How to Machine-Translate a TMX File
Imagine that you have a TMX file of segments to be translated, and you need to fill it with machine-translation entries so you can use the file as a fall-back TM in a tool where you do not have access to machine translation.
There are several ways to do this with the Okapi tools:
Using the Leveraging Step
If you want to use a machine translation system for which you have a connector, you can easily create a simple pipeline that uses the Leveraging Step.
1. Start Rainbow.
2. Drop your TMX document in the Input List 1 tab.
3. In the Languages and Encoding tab: select the proper languages and encoding. For a TMX document, only the target (output) encoding will be used as the input encoding is detected automatically.
4. In the Other Settings tab: if needed, change the name or location for the output file. We will keep the default which is the same name as the input file, with an extra .out
prepended to the .tmx
extension.
5. Select Utilities > Edit / Execute Pipeline. This opens the Edit / Execute Pipeline dialog box where you create the new pipeline.
We need three steps:
- Raw Document to Filter Events Step to extract the translatable text from the TMX input.

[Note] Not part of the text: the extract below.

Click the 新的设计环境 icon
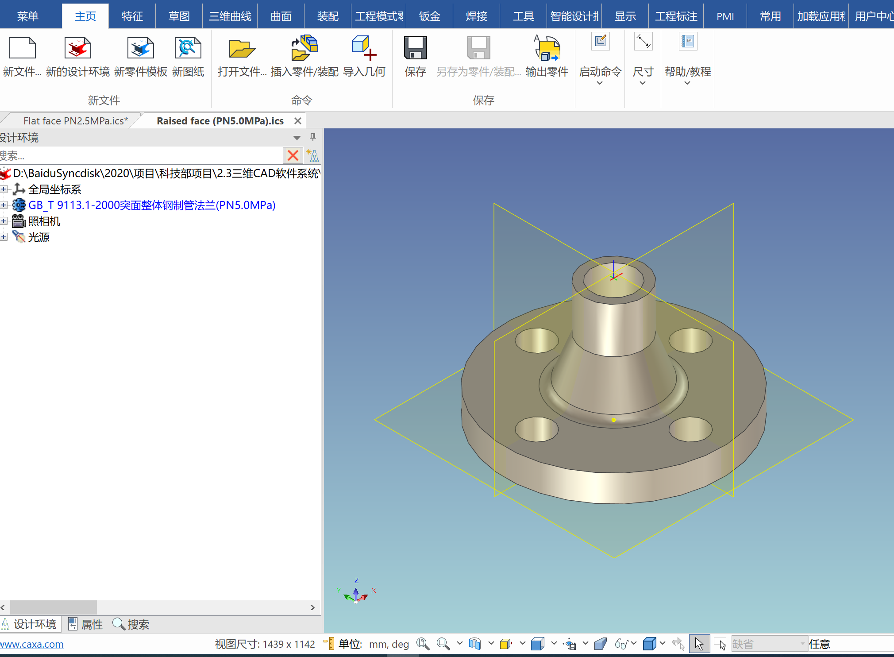Viewport: 894px width, 657px height. click(78, 49)
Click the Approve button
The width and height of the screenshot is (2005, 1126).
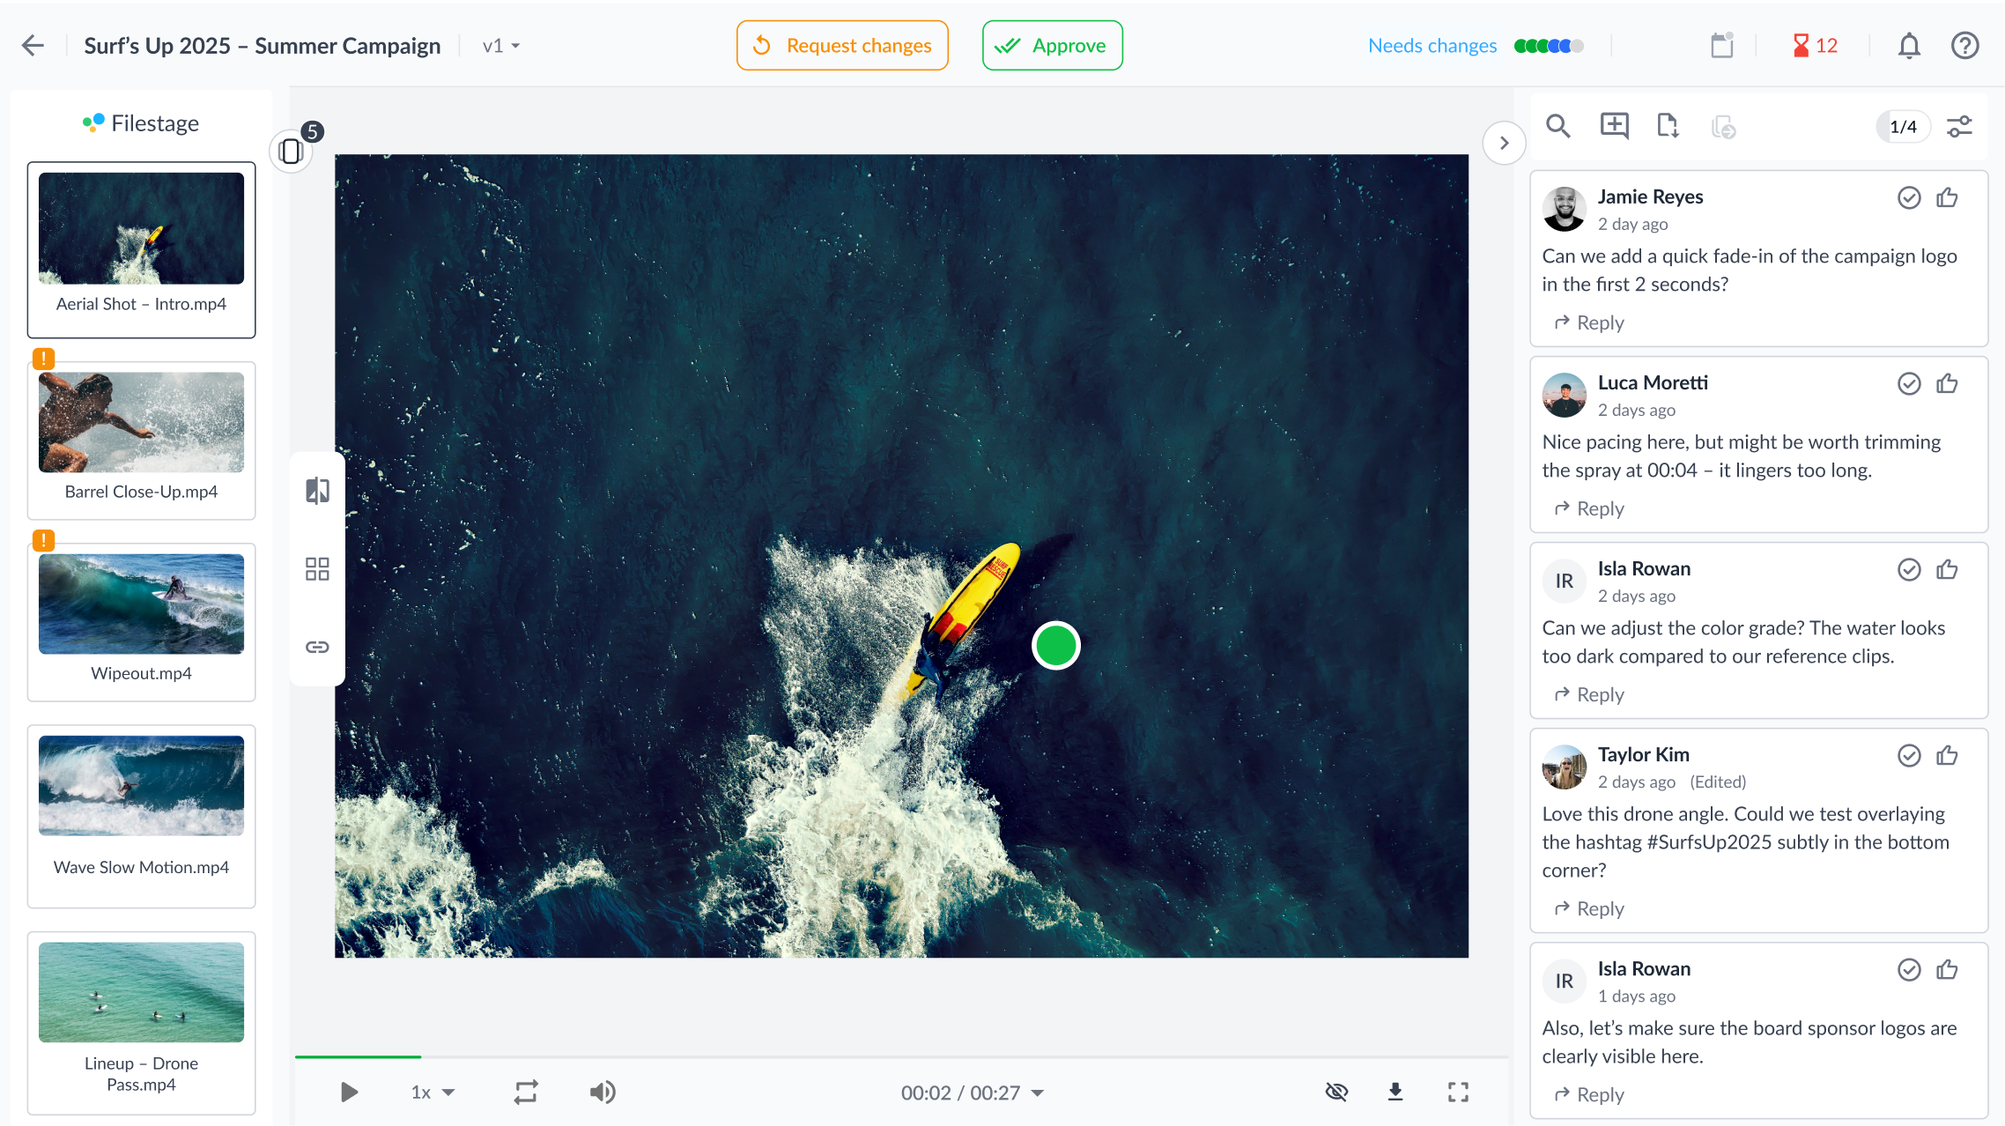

- Leveraging Step to perform the machine translation.
- Filter Events to Raw Document Step to re-write the document back into its original TMX format.
6. Use the Add Step button to add those three steps in that order.
The first and last steps have no parameters as they take their information from Rainbow's main tabs.
7. Select the Leveraging Step to set up your machine translation option. First,make sure the option Leverage the text units with existing translations is set. Those "existing translations" come from the connector you select. In this example we want to use a machine translation system, but you could also use translation memories. In our case an MT system accessible to everyone is Google Translate: Select the Google Translate Services. For more information on other systems see the "Connectors" page.
8. Make sure the option Leverage only if the match is equal or above this score has its value set to 95 or lower. Translation proposals coming from the Google MT Connector have a score of 95. If you set a higher value, no translation will be retained.
9. Make sure the option Fill the target with the leveraged translation is set. This tells the tool to copy the translation coming from the connector into the target.
Note that if there is already a target entry (empty or with text) the machine translation is copied over the existing one. The original target content is not overwritten by the machine translation is the following cases:
- If the text unit is marked as non-translatable.
- If the target as an approved property set to "yes".
None of those condition is likely to exist in text units coming directly from a TMX file.
Notice that you could generate a TMX document with the translation directly from this step, instead of re-writing our original TMX. But in this case we want to translate the original TMX file, keeping all its attributes, comments, etc. So the best way to do this is to re-write the original file with the modified text units.
10. At this point you are ready to process the input file. Click Execute to run the pipeline.
Depending on the number of files you process and their size it may take some time. Note also that the translation is fetched from the Internet so that may slow down the process a bit too.
When it is done you should have an output TMX document in the same directory as the input one, and that file should have the machine translation for each source entry.
Using the Batch Translation Step
In some cases you may have an MT system for which there is no connector in Okapi. You still can use it, as long as a few requirements are fulfilled:
- the MT system must be able to translate HTML files
- the MT system must have a command-line mode
For example, a system that fills those requirements is ProMT. It can translate HTML documents, and can be run from the command-line. Note that some version of ProMT are capable of taking the TMX file directly in input, but for the purpose of this example we assume you cannot do that.
1. Start Rainbow.
2. Drop your TMX document in the Input List 1 tab.
3. In the Languages and Encoding tab: select the proper languages and encoding. For a TMX document, only the target (output) encoding will be used as the input encoding is detected automatically.
4. Select Utilities > Batch Translation. This is a pre-defined pipeline, with a single step: the Batch Translation Step.
5. In the Command line field enter the DOS command that calls ProMT to translate an HTML document. For the input file use the variable ${inputPath}
, for the output use the variable ${outputPath}
. You also need to specify the language pair with the /d
parameter. You can use the two variable ${srcLangName}
and ${trgLangName}
for this.
"C:\Program Files\PRMT9\FILETRANS\FileTranslator.exe" ${inputPath} /as /ac /d:${srcLangName}-${trgLangName} /o:${outputPath}
6. Make sure the option Create the following TMX document is set and enter the full path of the TMX document to create.
6. At this point you are ready to execute the process: click Execute.
This will take the input TMX, convert chunks of its content into temporary HTML file, run the command line on that HTML document, get back the translation from the translated HTML and place it into the TMX output.
Note that because the Batch Translation Step is a step you can alos use it in your own pipelines, along with other steps, to perform a set of customized tasks that corresponds to your specific needs. See "How to Create a Pipeline in Rainbow" for more details.